Sad really :whistling2:


----------



## 123dragon (Jan 15, 2011)

i keep crickets as pets in natural set-ups and am also raising some baby locust as pets, (only 12 lol)


----------



## St185 (Jun 28, 2011)

Me too, I just sit there and watch the locusts and mealworm beetle more than I do my lizards!


----------



## eckothegecko (Sep 3, 2011)

Yeah, it is kinda sad, but they are quite interesting. I wouldn't mind keeping them as pets. :whistling2:


----------



## St185 (Jun 28, 2011)

Yeah its sad!! :lol2:
I've started a breeding colony, so they are pets now I guess!


----------



## beaniebopps (Oct 4, 2009)

I love watching the locusts, especially just after I've chucked in a ton of food for them. When the have narrow grass pieces they hold the grass at one end, as if its a straw, and slowly munch their way right to the other. Its so cool :2thumb:


----------



## lee b (Nov 5, 2008)

I must admit that i find my dubias interesting to watch,especialy at feeding time when they swarm their food


----------



## Blueladybird (Jan 20, 2008)

:lol2: I do find myself watching the crix, locust and various wormy things going about their business alot!

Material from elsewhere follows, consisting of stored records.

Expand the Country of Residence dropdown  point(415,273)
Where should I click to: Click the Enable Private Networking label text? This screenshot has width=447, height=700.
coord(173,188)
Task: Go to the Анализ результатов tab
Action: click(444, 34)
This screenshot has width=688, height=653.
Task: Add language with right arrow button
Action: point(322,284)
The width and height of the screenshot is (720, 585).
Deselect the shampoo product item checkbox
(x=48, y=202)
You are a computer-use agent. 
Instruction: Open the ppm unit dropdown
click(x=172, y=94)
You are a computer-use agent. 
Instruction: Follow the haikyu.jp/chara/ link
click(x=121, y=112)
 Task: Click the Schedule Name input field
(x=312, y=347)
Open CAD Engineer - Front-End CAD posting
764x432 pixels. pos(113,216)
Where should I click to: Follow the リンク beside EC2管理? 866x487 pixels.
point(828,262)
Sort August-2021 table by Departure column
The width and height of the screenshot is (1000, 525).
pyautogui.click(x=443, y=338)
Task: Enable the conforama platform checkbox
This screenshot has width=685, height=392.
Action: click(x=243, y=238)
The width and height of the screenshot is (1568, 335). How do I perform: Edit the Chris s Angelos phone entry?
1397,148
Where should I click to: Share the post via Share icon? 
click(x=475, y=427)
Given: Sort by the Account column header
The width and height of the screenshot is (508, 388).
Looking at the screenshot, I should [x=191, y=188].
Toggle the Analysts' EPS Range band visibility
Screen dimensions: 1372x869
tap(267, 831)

I probably spend as much time caring for them as i do for Spike :blush:


----------



## 123dragon (Jan 15, 2011)

takes me about 30 mins each day looking after bugs lol plus a couple hours watching them


----------



## alanrob (Sep 7, 2011)

Fed some locusts to the beardy this morning and they jumped straight into his greens and started eating them.

We watched them instead of watching him eating, well for a little while anyway...


----------



## BeenzandCarlos (Apr 25, 2011)

:whistling2:


----------